Entre a língua culta e a linguagem
coloquial: beleza e encantamento poético.
Geraldo Fonte Boa
No
ano de 1946 publicou-se o livro “Rosário de Capiá – Poemas Cablocos” do poeta e declamador José Bento de Oliveira,
conhecido por “Nhô Bento”. Os temas são de uma simplicidade encantadora, o
ritmo envolvente e as poesias lindas. Plena de simplicidade e de encantamento. O
livro de poesia foi prefaciado por nada menos que Monteiro Lobato.
Os
poemas, lidos hoje, são um convite ao mergulho em nossa cultura popular sem, no
entanto, deixar de ser um aprofundamento na literatura, visto que a forma
utilizada pelo autor exige do leitor o esforço de compreender como a língua expressa
que constrói a si mesma. Parece contraditório, pois os poemas utilizam-se da
fonética e linguagem coloquial para se expressar, mas o que eles ensinam é a
linguagem culta, a forma como esta linguagem vai, paulatinamente, se
constituindo e se transformando.
O
próprio Monteiro Lobato diz em seu prefácio: “A evolução da língua é curiosíssima e inteligentíssima, como todas as
evoluções não atrapalhadas pelos breques dos artificialismos. A forma escrita
das línguas é um artificialismo tremendamente embaraçador da evolução natural
das línguas.(…) E acentuaria que o mesmo direito que tiveram os portugueses de
corromper do latim e transforma-lo em língua portuguesa, temos nós letrados, de
corromper a língua portuguesa e transforma-la na “língua brasileira”;(…)” .
Assim sendo, penso que a linguagem fonética e, porque não, coloquial utilizada
nos poemas de José Bento de Oliveira revela um certo fenômeno natural comum no
dia a dia do uso da língua. Este fenômeno natural é, no entanto, o motor do
desenvolvimento da língua, em que o coloquial vai sendo apropriado e
incorporado pela linguagem culta, dando a ela uma nova roupagem, novos
significados. Não teria sido isso que ocorrera com a língua Tupi, quando o Pe.
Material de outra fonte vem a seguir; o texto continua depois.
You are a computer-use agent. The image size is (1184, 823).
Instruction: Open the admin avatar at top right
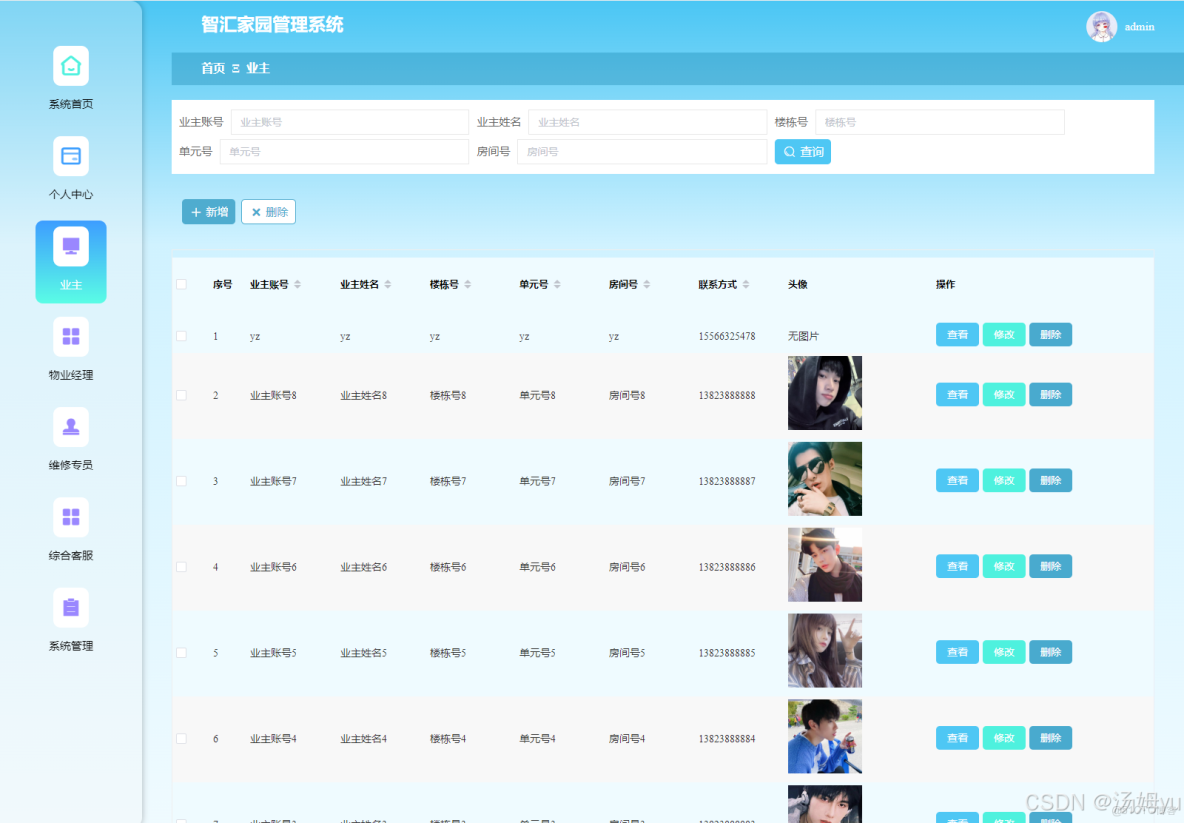pyautogui.click(x=1100, y=26)
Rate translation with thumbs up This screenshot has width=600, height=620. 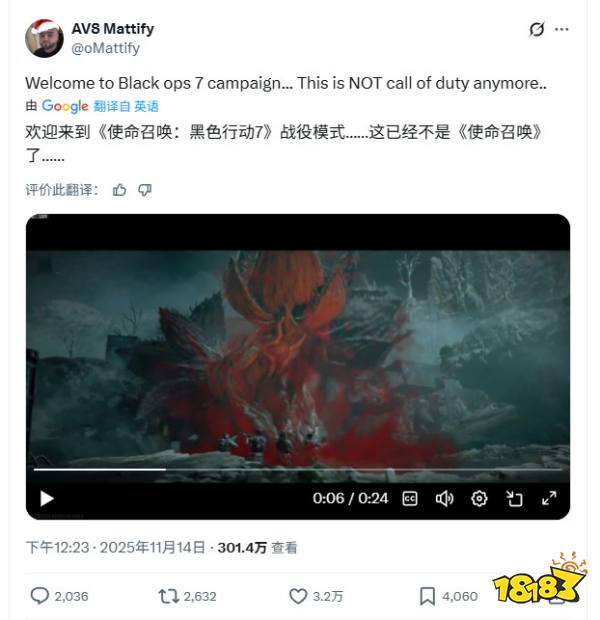(x=119, y=190)
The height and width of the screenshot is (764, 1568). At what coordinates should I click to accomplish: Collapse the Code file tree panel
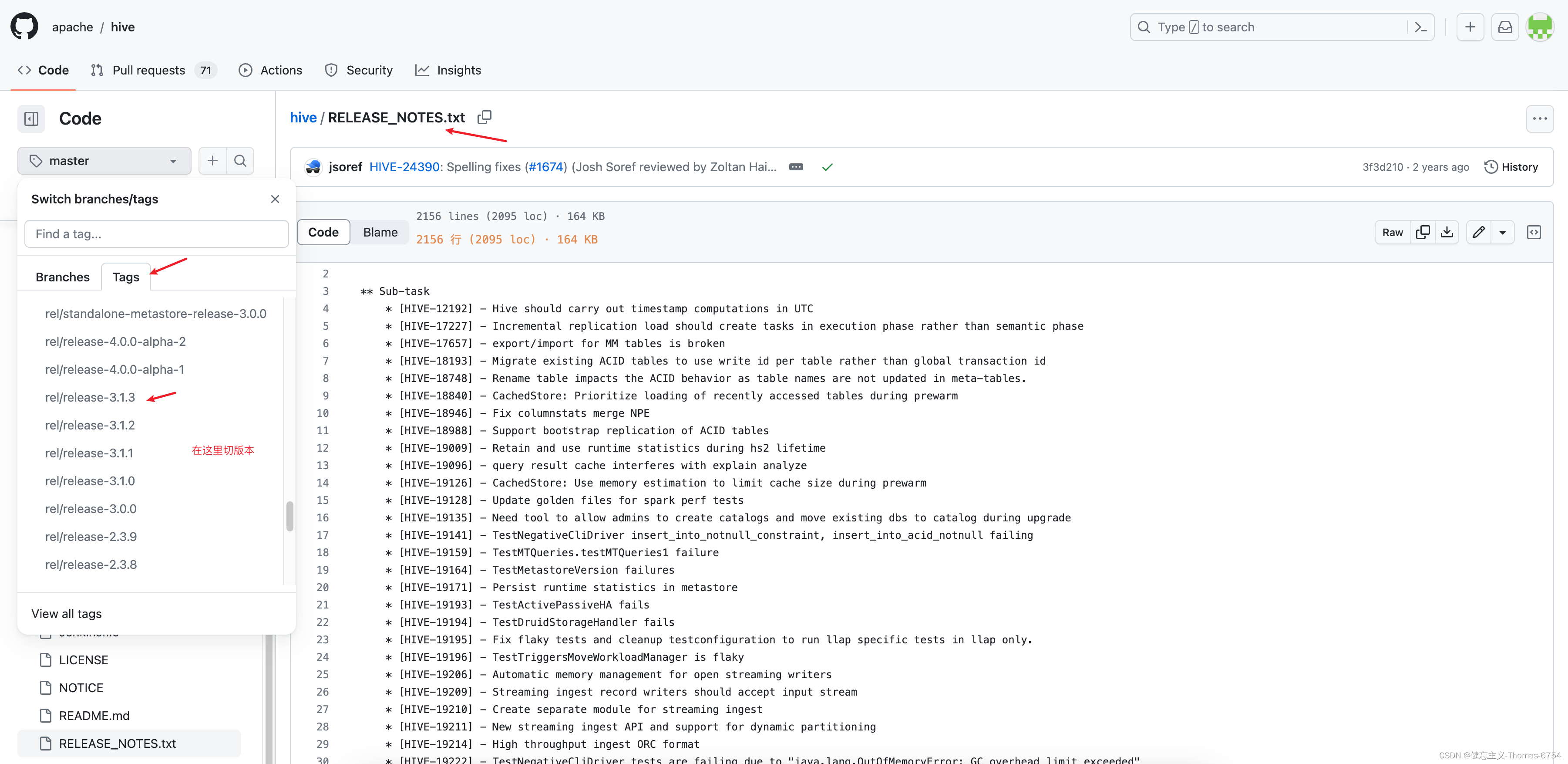31,118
José Anchieta buscou codificar por escrito tal língua?!
Mas
voltemos ao livro “Rosário de Capiá”. Provavelmente você não deve saber do que
se trata “Capiá”. “Capiá” é um capim alto que dá como semente umas contas
azulegas, muito lustrosas, com as quais nossos avós, na roça ou nas cidades,
faziam seus rosários. Segundo Monteiro
Lobato, essas contas, que em nossa região são conhecidas como “contas de
lágrimas”, “parecem que nascem para isso,
pois apresentam um furinho dum estremo a outro, muito próprio para receber o
fio de linha”. Em um dos versos do poema tema do livro diz com o seguinte
encanto:
“(…)
É só a gente passá
um fío de linha no meio,
pra móde infiá as contínhas,
cúm geito, pra não errá…
Quando o fío tivé bem cheio,
cô’as cônta tudo juntínha,
tambem tá prontínho e feito
bonitinho e por iguá,
um rosarinho prefêito
de conta de capiá…”
Mas além destas curiosidades, e, para provocar
o seu desejo de conhecer esta riqueza da literatura coloquial, vou descrever
mais alguns versos para o meu e o seu deleite.
“Ribeirãozinho
Aquéla cabôca ladina e facêra
que um dia, na istrada,
parô na portêra,
me oiándo incantada,
gastando de mim;
Aquéla cabôca que eu sendo tão feio
Me achava bonito, vestindo um parêio
De rôpa de brim…
Aquéla cabôca que espía o que faço…
(…)
Aquéla cabôca que insína eu cantá…
(…)
Aquéla cabôca que sempre me espía
falô que eu devía
oiá o ribeirão,
ponhando tenção
no que as aguas fala depréssa,
correndo,
e no jeito délas, pra quem fica vendo,
quando tão parada,
dormindo, impoçáda,
sonha e falando,
um mundão de coisa, decerto
alembrando,
que nem gente véia que tá resmungando…
(…)”
e
assim continua seus versos e encantamentos que somente poderemos compreender quando
percorrer os olhos pelas 200 páginas de puro sentimento e realismo.
Assim,
entre a língua culta e a linguagem coloquial, fonética, ou como diz Monteiro
Lobato a “língua do Jeca”, não há uma contradição semântica ou erro, há um
universo a ser explorado e apreciado, principalmente no que diz respeito à
evasão do sentimento, da forma e do encantamento poético.
Para
quem sentir-se interessado em encantar-se e aprender com a obra aqui
apresentada procure por “Rosário de Capiá – Poemas cablocos” de José Bento de
Oliveira (Nhô Bento), editora Graphicars F. Lanzara, São Paulo, 1946. Procure
em um sebo e por sorte irá encontrar algum exemplar. Eu tenho o meu.